ASSIGNED TASK:
Leaving out every picture, please repeat exactly the line that contains "Click the teal Exploit Kit Available bar" and each line after it through the final line below.

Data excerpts
....
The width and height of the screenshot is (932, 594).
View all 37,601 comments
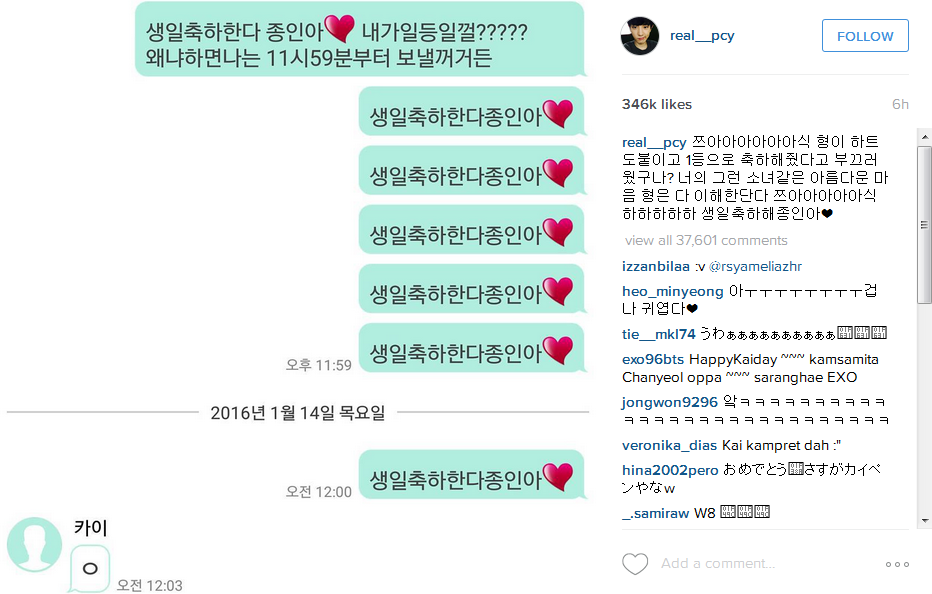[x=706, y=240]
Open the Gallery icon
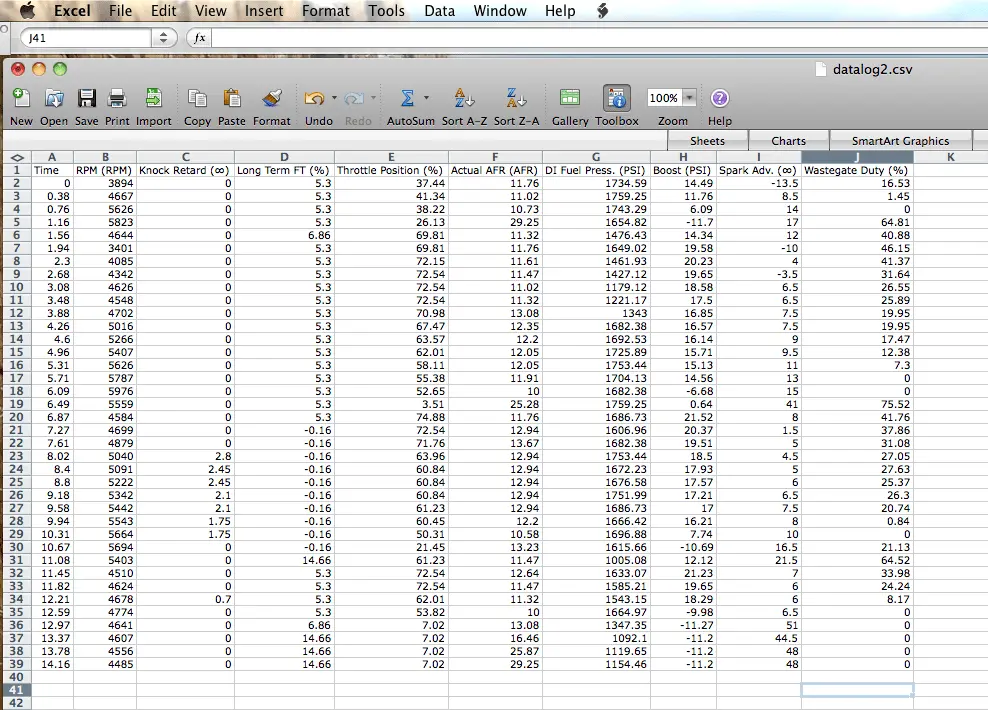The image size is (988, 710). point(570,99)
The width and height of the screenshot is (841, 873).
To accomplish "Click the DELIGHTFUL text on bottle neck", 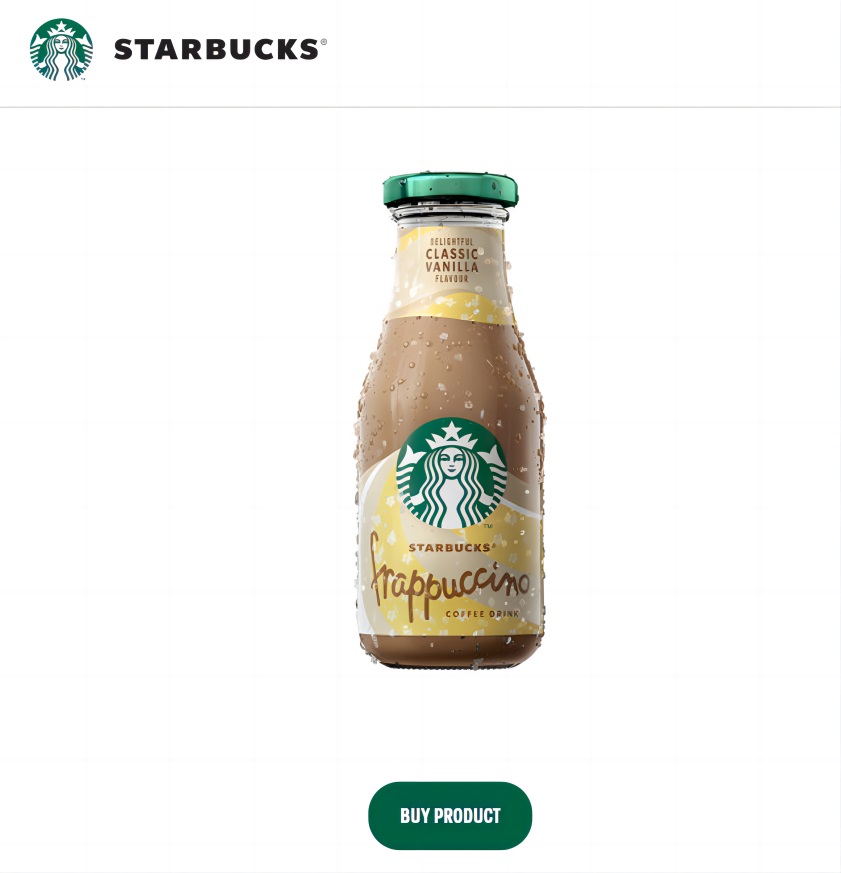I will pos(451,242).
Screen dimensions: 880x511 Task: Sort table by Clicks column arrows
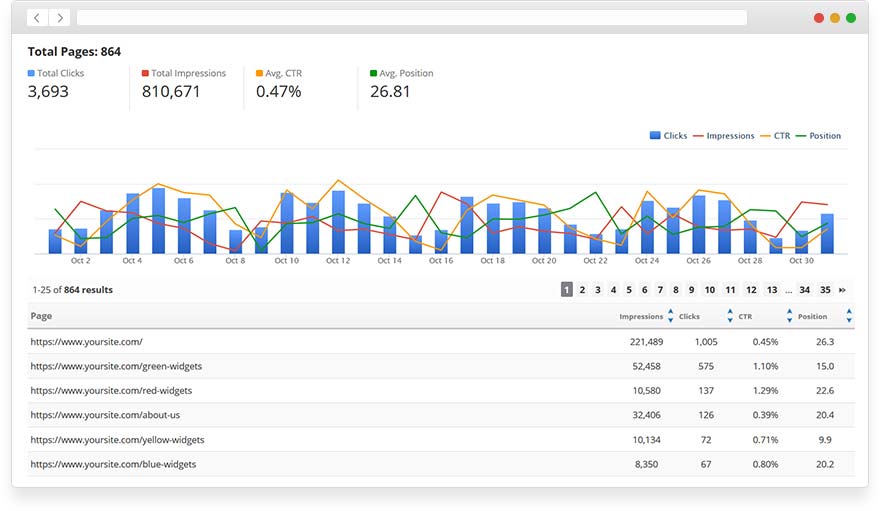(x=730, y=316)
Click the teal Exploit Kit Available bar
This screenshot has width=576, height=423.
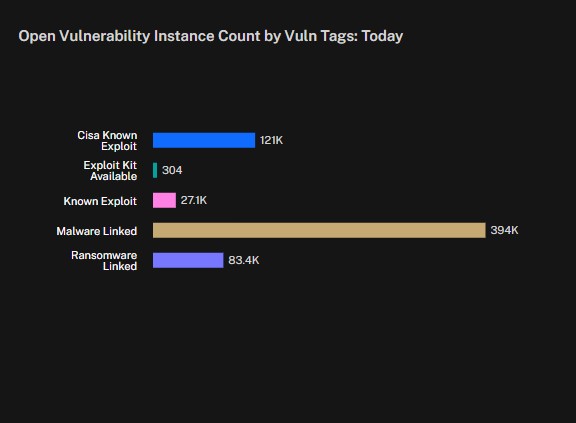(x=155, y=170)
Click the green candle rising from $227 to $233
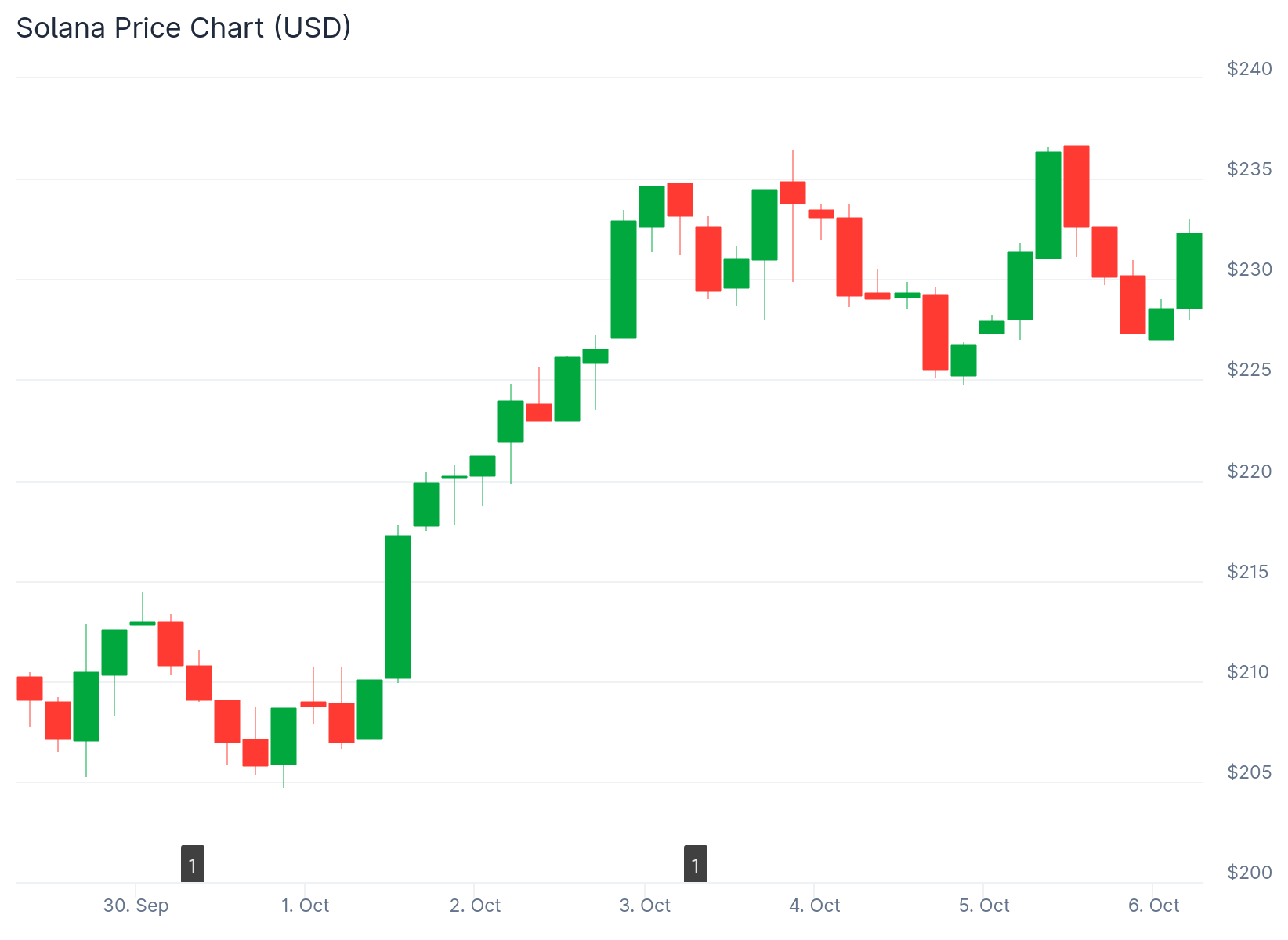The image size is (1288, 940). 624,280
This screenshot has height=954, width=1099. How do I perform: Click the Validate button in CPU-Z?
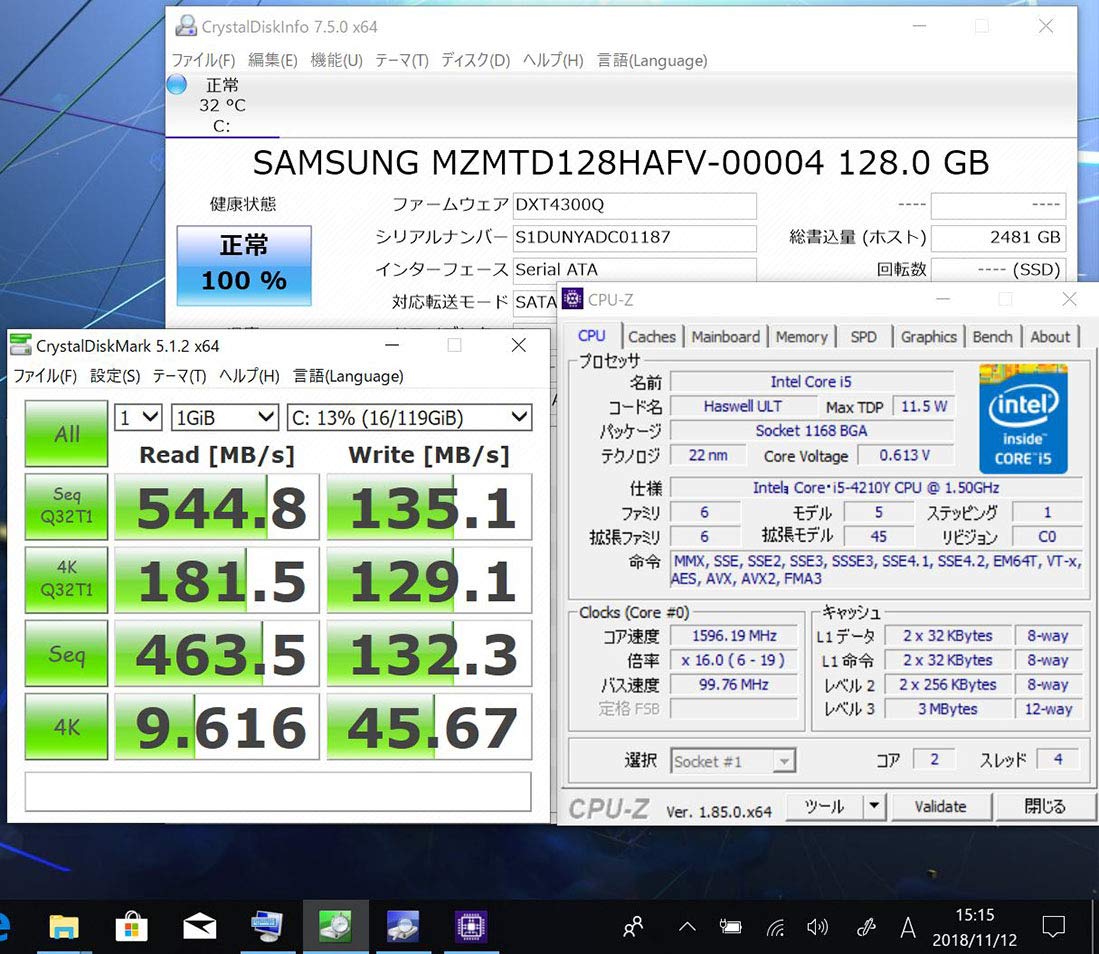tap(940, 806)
....
OUTPUT FOR THIS TASK:
Click the teal Exploit Kit Available bar
This screenshot has width=576, height=423.
(x=155, y=170)
Click the green candle rising from $227 to $233
The image size is (1288, 940). 624,280
This screenshot has height=954, width=1099. How do I perform: Click the Validate button in CPU-Z?
tap(940, 806)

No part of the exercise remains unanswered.